Avancé otros cuatro metros y, entonces, con el agua por las rodillas, me quedé clavado en el fango y, casi me caigo tras perder mi zapatilla del mercadillo: aun así, conseguí dar unos pasos y tres metros más allá, afortunadamente, logré salir del fangal en medio de un agua que, a cada paso dado, se tornaba de color marrón chocolate. Respiré hondo y, algo más aliviado, proseguí otros cinco metros con el agua ya por la cintura, pero mi gozo duró bien poco puesto que penetré en una zona plagada de algas de medio metro de altura. Cierto es que lo peor aún estaba por llegar pues, cinco metros más allá, con el agua por el pecho, me volví a quedar clavado en el fango, en esta ocasión rodeado de algas de casi un metro que no impidieron que perdiera mi otra zapatilla. He de confesar que, por un momento, quise abandonar la misión, pero me armé de valor y continué mi peregrinaje mar adentro. Segundos después, a unos treinta metros de la orilla y con el agua aún por el pecho, comencé a notar que algo extraño me rondaba por las piernas; entonces, afiné los sentidos y me percaté de estar siendo rodeado por un banco de medusas, de esas que los nieteros llamamos de huevo frito, por lo que el ligero picor estaba justificado.

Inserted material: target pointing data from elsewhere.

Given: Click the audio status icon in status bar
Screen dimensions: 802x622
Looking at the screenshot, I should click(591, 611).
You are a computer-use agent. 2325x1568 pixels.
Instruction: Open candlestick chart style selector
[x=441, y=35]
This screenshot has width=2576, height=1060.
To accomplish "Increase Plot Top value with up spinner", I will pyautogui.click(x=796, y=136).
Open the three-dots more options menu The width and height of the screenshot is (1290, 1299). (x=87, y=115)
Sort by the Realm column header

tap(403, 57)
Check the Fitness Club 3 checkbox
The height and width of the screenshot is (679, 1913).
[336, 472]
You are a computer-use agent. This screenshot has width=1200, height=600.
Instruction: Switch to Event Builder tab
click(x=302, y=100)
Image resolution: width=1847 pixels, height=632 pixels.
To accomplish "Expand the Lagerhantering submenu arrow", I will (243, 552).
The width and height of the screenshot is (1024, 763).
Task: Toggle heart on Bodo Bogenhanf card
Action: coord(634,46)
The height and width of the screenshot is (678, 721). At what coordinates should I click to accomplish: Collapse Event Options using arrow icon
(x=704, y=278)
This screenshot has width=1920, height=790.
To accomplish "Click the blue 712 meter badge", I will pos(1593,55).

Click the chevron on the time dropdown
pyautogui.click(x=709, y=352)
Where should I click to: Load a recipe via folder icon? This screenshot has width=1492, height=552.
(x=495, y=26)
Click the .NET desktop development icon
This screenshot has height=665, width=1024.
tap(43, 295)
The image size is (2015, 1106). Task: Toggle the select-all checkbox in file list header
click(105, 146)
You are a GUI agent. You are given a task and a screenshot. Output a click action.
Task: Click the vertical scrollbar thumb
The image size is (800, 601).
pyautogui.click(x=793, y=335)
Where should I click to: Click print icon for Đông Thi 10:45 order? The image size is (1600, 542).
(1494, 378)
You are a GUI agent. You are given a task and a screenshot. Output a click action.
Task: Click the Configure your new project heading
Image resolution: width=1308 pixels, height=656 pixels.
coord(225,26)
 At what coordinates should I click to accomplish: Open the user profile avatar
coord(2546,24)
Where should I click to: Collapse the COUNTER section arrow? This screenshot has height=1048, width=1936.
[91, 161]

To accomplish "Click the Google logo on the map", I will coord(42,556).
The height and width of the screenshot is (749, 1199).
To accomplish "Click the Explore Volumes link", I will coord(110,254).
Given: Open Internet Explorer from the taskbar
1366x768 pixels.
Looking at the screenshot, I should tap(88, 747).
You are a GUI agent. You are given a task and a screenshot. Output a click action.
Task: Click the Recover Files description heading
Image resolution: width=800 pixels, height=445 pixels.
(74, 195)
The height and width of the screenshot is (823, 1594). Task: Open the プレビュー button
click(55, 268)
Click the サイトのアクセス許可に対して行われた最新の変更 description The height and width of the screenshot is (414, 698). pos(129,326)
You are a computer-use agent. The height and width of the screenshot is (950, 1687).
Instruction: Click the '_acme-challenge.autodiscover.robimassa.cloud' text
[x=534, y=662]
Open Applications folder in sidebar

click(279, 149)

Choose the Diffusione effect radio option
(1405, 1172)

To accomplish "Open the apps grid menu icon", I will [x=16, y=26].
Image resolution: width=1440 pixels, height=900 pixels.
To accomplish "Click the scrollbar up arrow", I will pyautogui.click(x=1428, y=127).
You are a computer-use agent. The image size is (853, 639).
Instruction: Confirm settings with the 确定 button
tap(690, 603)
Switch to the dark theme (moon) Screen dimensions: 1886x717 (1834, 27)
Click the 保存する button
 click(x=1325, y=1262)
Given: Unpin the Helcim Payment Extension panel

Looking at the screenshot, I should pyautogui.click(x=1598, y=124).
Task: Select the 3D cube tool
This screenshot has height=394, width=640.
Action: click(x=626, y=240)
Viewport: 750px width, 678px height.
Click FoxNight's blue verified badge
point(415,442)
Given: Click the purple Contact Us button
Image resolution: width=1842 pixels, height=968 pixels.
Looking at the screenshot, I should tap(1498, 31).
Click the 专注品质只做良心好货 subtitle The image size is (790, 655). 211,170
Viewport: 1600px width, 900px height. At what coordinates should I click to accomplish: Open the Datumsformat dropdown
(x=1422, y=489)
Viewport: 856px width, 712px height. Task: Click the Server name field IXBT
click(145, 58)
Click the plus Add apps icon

Finalmente, a cincuenta metros de la orilla, mis pies desnudos palparon una arena suave y, a pesar de que el agua seguía turbia, pude darme mi baño y comprender que mis vecinas tenían razón. Y también los domingueros ausentes. Al rato, salí del agua como pude, huérfano de calzado, con los pies negros, salvo el moratón del dedo, y con un ligero escozor en la pierna. Por tanto, mi baño en Los Nietos, me hace plantearme pasar el resto del mes en el campo.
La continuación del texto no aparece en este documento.